#### TEXTAUSSCHNITT
Welche Belege außer Importstatistiken stützen Ihre Annahme, dass Selbstzahler-Cannabis missbräuchlich verwenden & warum nutzen Sie nicht bestehende Kontrollmechanismen, sondern pauschale Sanktionen?
Sehr geehrter Herr Kippels,
die geplante Änderung des Medizinal-Cannabisgesetzes zielt auf eine angebliche “Fehlentwicklung” durch gestiegene Cannabis-Importe seit 2024 ab (BMG-FAQ zur Gesetzesänderung). Meiner Ansicht nach wirkt diese Reaktion wie eine pauschale Generalverdächtigung: Ärzt:innen verschreiben nach medizinischer Indikation, Apotheken prüfen Dosierung und Verordnung, sodass bereits ein sicheres, kontrolliertes System besteht (vgl. BfArM 2025, Deutsches Ärzteblatt 2024, Apotheken Umschau 2024).
Verletzt dies nicht die ärztliche Verschreibungshoheit und Patient:innenautonomie, warum werden diese von Ihnen so unverhältnismäßig einschränkt?
Wenn es tatsächlich Missbrauchsfälle gibt, könnten diese gezielt verfolgt werden, anstatt das gesamte System für Selbstzahler einzuschränken?
Welche konkreten empirischen Belege (abseits der Importstatistik) stützen Ihre Annahme, dass Missbrauch in einem solchen Ausmaß vorliegt, dass ein tiefer Eingriff gerechtfertigt ist?

#### DATEN ZUR ANALYSE

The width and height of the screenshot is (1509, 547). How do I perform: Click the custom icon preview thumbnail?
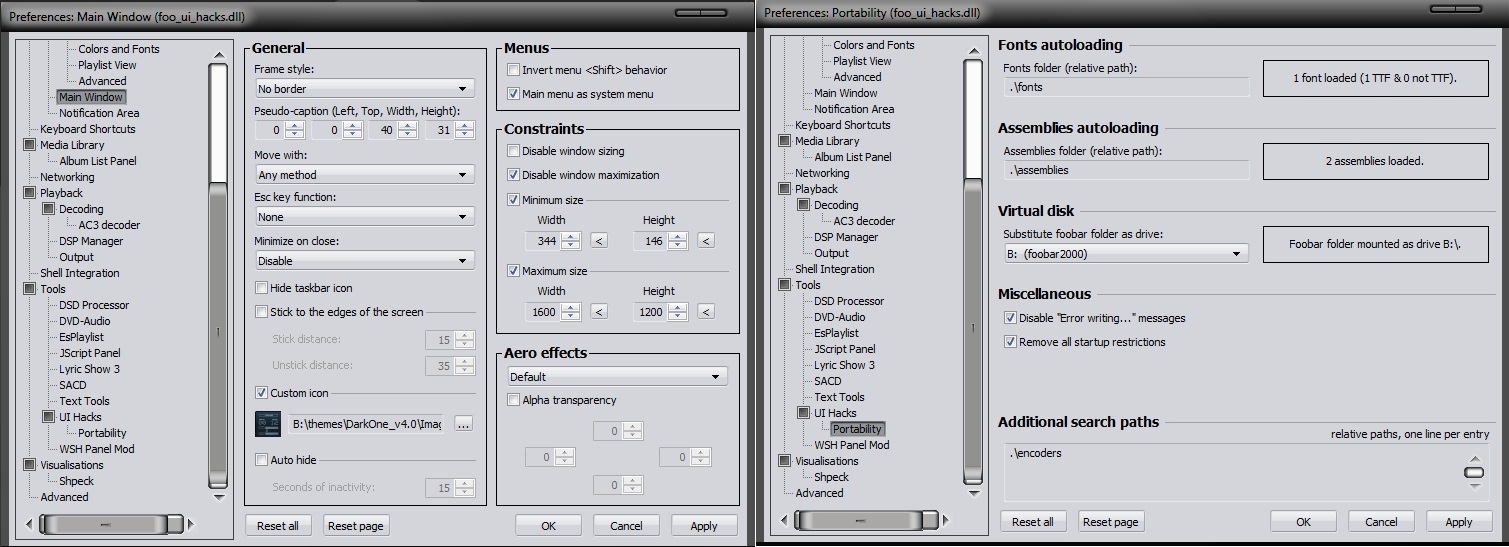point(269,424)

---

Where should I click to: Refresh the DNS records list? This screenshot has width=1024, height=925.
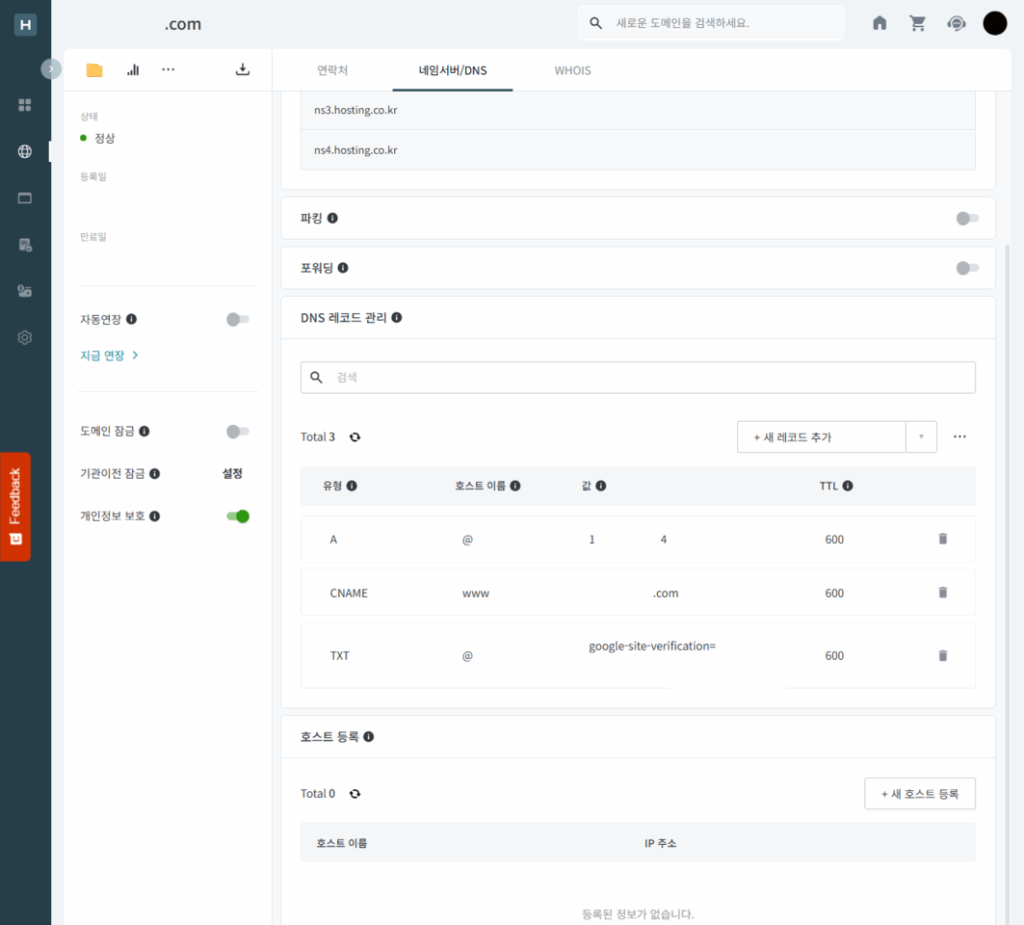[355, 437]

* * *

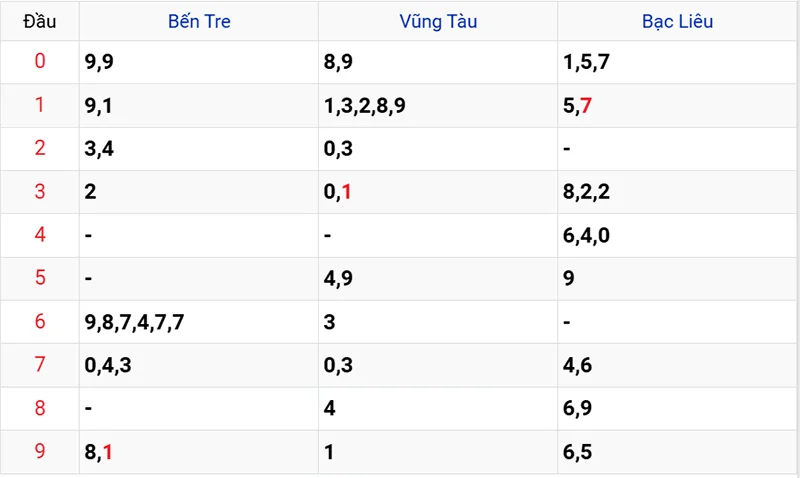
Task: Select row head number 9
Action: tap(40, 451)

#### AUFGABEN UND ÜBUNGEN
1. Beantworte anhand des Textausschnitts zum Medizinal-Cannabisgesetz diese Fragen:
(a) An wen richtet sich das Schreiben?
(b) Seit welchem Jahr sind die Cannabis-Importe gestiegen?
(c) Was prüfen die Apotheken?
2. Setze den Textausschnitt zum Medizinal-Cannabisgesetz nach seinem letzten Satz fort.
Das Material wird hier nicht gebraucht.

#### NUMMERIERTE ANTWORTEN
1.
(a) An Herrn Kippels.
(b) Seit 2024.
(c) Dosierung und Verordnung.

2.
Sehr geehrter Herr R.
vielen Dank für Ihre Anfrage, die mir die Gelegenheit gibt, einige Fakten bezüglich des Cannabisgesetzes darzulegen. Die auch von Ihnen angesprochene Importstatistik der Cannabisblüten spielt dabei eine nicht zu vernachlässigende Rolle, denn seit Inkrafttreten des Cannabisgesetzes (CanG) im April 2024 ist hier eine besorgniserregende Entwicklung zu beobachten. Die Importe von Cannabisblüten sind vom ersten Halbjahr 2024 zum ersten Halbjahr 2025 um 407 Prozent gestiegen (von rund 19 auf rund 80 Tonnen), mit weiter anhaltender Dynamik. Dieser Anstieg ist nicht auf einen erhöhten Bedarf bei schwerwiegend Erkrankten zurückzuführen, denn die GKV-Verordnungen steigen bisher nur im einstelligen Prozentbereich. Vielmehr greifen Konsumenten zu Rauschzwecken in erheblichem Umfang auf Medizinal-Cannabis zurück.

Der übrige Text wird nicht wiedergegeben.